Com todos os fatores externos, um novo modelo de startup começa a ganhar relevância aos olhos dos investidores – os camelos.

Camelos são animais que resistem a longos períodos de seca, e conseguem armazenar água e seguir avançando, mesmo em ambiente adverso. As empresas têm comportamento similar: contrapondo o termo unicórnio, apesar dos resultados não serem extravagantes, são startups consistentes, especialmente em períodos de volatilidade e incertezas como o que a bolsa vive hoje.

“Investidores têm buscado cada vez mais essas startups com nível de resiliência maior para passar por necessidades e desafios do mercado. Essas que conseguem aumentar ou reduzir planos conforme as demandas”, afirma Livia Brando, diretora da VOX Capital.

Quando a economia aperta e os problemas vem à tona, por trás dessas empresas e de suas propostas precisa haver um empreendedor resiliente, que não desvia do seu foco inicial. “Os investidores passaram a valorizar empresas com maior sustentabilidade financeira em detrimento de empresas com grande capacidade de crescimento”, diz Gustavo Gierun, CEO e cofundador do Distrito.

Para os especialistas, esse cenário foi um banho de água fria aos investidores, que não estavam acostumados com os riscos — especialmente aqueles que entraram em 2021 no mercado financeiro.

Ainda sim, Brando afirma que foi isso benéfico para as empresas e investidores. “Ele obriga o mercado a retomar uma visão mais fundamentalista: as empresas e analistas estão mais seletivos”, explica.

Em outras palavras, “crescer a qualquer custo” saiu de moda. A analista enaltece que é necessário mostrar a sustentabilidade do negócio: para isso, precisa haver uma clareza do que é gasto, valor gerado, benefícios para o consumidor final. Acima de tudo, ter uma visão de projeções — realistas — de crescimento.

Mudança de comportamento

Em momentos de maior volatilidade, é natural que ocorra uma reprecificação dos ativos e maior restrição de capital, que impactam os valores de mercado de empresas privadas, explica Gierun.

As primeiras que sofrem com essas quedas na bolsa são empresas de tecnologia. Brando refere-se a elas como “empresas do hype”, empresas tech especialmente ligadas a bens de consumo.

“Essas empresas tiveram um crescimento muito acelerado, mas captaram valores com uma receita projetada muito alta”, explica. Valores esses que a especialista considerou, por vezes, irreais.

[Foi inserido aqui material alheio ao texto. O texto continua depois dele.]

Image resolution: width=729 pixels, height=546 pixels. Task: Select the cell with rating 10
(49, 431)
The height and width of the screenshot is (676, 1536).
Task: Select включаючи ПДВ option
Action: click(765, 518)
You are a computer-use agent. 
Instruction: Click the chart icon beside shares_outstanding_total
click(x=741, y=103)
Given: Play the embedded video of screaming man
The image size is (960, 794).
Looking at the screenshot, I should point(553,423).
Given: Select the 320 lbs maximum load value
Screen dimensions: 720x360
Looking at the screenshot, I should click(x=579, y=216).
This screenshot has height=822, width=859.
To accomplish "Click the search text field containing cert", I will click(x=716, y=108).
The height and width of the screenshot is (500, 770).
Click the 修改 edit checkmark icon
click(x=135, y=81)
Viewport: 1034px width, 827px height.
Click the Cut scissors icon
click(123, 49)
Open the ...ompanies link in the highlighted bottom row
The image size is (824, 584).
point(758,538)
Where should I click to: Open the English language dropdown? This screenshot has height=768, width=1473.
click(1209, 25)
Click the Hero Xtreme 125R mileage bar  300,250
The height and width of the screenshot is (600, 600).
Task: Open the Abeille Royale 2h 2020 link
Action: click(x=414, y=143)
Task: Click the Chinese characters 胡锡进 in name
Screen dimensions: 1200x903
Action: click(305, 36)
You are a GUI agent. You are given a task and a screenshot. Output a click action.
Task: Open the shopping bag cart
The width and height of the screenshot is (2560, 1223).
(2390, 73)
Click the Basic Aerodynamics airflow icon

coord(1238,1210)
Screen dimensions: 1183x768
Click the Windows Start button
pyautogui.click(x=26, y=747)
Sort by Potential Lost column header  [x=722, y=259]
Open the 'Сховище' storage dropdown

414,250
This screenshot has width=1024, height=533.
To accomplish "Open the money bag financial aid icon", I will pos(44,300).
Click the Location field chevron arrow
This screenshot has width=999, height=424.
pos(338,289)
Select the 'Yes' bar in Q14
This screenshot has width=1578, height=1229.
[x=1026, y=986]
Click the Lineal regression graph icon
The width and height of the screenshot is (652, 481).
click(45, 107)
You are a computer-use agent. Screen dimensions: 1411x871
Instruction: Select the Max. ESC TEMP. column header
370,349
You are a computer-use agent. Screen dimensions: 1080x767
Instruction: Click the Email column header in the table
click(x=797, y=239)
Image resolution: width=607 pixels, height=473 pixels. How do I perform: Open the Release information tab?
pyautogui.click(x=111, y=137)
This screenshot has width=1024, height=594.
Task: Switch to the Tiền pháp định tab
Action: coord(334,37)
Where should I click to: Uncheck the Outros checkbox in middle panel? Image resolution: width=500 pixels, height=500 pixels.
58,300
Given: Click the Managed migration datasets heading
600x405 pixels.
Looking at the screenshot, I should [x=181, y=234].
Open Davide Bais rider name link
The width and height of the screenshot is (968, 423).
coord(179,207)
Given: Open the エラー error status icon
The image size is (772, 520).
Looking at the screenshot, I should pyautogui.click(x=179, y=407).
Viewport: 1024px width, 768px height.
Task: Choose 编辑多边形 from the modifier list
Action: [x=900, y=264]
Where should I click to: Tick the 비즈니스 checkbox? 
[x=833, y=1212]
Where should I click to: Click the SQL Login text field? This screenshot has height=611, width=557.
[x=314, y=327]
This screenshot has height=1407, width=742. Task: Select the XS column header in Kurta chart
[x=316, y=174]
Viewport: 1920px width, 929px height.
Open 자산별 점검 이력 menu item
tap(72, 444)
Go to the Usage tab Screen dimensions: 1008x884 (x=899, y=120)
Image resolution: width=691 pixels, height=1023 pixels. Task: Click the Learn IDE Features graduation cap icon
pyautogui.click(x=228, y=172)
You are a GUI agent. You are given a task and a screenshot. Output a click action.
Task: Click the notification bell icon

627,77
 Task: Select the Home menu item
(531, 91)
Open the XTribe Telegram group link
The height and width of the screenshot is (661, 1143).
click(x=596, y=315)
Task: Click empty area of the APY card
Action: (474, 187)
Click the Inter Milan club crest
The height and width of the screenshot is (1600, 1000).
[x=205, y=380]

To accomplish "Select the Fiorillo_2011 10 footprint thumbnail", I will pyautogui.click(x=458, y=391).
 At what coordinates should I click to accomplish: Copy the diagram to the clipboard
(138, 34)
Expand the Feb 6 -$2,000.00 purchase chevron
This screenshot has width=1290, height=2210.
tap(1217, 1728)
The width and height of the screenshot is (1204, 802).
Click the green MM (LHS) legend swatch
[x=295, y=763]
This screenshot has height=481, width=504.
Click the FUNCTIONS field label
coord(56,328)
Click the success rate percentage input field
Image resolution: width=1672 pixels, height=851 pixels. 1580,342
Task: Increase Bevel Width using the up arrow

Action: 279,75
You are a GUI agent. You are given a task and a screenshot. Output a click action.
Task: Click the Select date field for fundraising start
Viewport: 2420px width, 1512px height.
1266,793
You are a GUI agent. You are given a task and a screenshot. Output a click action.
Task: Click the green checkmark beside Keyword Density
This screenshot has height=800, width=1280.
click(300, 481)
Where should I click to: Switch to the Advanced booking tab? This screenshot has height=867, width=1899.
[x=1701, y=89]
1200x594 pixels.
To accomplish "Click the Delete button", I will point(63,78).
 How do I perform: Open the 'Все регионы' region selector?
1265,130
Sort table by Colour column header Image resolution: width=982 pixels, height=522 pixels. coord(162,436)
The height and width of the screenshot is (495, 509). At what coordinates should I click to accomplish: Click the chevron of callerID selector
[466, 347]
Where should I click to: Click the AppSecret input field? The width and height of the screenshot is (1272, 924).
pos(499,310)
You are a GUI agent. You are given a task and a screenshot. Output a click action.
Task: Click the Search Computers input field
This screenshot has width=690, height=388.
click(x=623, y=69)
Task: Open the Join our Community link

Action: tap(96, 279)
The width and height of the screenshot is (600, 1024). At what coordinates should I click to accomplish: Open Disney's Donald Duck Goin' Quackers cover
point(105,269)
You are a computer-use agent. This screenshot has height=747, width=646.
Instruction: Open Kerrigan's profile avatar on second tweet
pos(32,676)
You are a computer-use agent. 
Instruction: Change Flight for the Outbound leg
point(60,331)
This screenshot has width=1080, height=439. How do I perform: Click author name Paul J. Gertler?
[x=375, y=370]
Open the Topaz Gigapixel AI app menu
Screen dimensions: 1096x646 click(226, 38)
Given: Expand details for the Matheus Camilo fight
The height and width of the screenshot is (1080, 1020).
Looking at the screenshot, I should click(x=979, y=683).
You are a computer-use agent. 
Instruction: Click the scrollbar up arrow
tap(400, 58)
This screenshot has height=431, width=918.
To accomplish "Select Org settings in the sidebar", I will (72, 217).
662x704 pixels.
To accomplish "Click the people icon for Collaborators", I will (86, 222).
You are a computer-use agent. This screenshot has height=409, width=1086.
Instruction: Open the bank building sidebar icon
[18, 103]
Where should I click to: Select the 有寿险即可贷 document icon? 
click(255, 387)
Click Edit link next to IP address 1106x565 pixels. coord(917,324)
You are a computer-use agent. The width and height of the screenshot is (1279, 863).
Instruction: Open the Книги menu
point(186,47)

Para ela, um dos fatores que levaram a isso foi que 2021 foi um ano fora da curva para o Brasil e América Latina no quesito venture capital. O crescimento do mercado, nos últimos 5 anos, estava em uma crescente estável, mas atingiu um pico no ano, com abundância de capital e apetite para o risco suscitados pela reabertura das economias mundo afora.

Esse não é mais o caso hoje. Como consequência, “muitos investidores que aplicaram nessas ‘startups de hype’ acabaram perdendo dinheiro. Essas empresas vinham captando com valuations muito altos, e curto espaço de tempo entre rodadas. A empresa não conseguiu captar o que precisava”, ressalta Brando.

Para o futuro

Para 2023 e 2024, os especialistas ainda não preveem melhoras significativas no mercado. Cabe, então, às novas startups e empresas do mercado financeiro nascerem com esse pensamento em seu DNA.

“Empreender é ser um camelo”, diz Brando. “Não é fácil captar, crescer, tirar a ideia do papel, tracionar. Independente da condição de mercado, sempre terão desafios —- que serão piores ainda esse ano e no próximo. O mais importante é estar muito atento às tendências do mercado, ao comportamento dos consumidores e entender que, em toda volatilidade de mercado, existem desafios, mas existem oportunidades”.

Para Gierun, o empreendedor e suas startups precisam ser capazes de se adaptar rapidamente às condições do momento.

“O mundo e a economia vivem de ciclos. Hoje, a sustentabilidade operacional e financeira é mais importante com relação ao crescimento. Em algum momento, a inflação global irá ceder e os juros irão cair. Com isso, investidores voltarão a buscar ativos com maior potencial de retorno e, possivelmente, um novo ciclo irá iniciar. Com a maior disponibilidade de capital, a capacidade de crescimento poderá voltar a ser mais relevante”, explica.

“Adaptabilidade é a palavra que define este jogo”, finaliza. Adaptabilidade essa que, para os especialistas, os camelos têm de sobra.